■ Work to complete: Scale the part of the records that opens with the line containing "Поделиться Вконтакте (174, 383)" and closes with the line containing "MEDIAS (730, 247)". Write out every line of that part again, requests included, with each coordinate in the answers multiplied by 1.2 and rounded to a whole number, halves rounding up.

BEGIN Material supplied

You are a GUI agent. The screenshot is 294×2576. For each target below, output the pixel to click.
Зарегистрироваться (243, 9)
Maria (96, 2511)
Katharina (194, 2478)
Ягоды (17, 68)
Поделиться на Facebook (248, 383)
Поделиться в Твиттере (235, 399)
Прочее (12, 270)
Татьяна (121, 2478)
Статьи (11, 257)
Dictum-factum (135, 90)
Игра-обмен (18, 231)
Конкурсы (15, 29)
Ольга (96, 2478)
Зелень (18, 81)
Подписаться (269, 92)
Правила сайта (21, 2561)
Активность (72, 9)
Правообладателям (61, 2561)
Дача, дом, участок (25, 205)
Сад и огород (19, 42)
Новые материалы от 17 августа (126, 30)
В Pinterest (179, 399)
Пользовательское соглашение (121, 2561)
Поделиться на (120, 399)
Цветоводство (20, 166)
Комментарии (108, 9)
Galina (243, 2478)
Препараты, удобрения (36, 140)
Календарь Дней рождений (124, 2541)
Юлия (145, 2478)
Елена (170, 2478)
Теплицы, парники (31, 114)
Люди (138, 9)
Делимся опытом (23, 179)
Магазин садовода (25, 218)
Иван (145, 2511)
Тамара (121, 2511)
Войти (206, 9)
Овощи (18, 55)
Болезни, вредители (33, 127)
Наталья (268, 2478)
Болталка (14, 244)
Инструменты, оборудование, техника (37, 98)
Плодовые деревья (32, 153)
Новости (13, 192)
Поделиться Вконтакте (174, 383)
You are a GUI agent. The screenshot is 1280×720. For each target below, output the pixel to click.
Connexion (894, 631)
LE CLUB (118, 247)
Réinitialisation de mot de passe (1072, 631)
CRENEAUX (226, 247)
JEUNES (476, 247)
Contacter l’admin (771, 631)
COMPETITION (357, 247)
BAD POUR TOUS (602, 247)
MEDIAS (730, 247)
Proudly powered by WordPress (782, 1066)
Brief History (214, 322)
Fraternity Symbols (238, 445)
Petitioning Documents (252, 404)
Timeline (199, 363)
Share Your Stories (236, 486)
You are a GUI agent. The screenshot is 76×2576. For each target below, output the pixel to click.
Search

END Material supplied

■ Answer to this problem:
Поделиться Вконтакте (209, 460)
You are a GUI agent. The screenshot is 1280×720. For each target below, output the pixel to click.
Connexion (1073, 757)
LE CLUB (142, 296)
Réinitialisation de mot de passe (1286, 757)
CRENEAUX (271, 296)
JEUNES (571, 296)
Contacter l’admin (925, 757)
COMPETITION (428, 296)
BAD POUR TOUS (722, 296)
MEDIAS (876, 296)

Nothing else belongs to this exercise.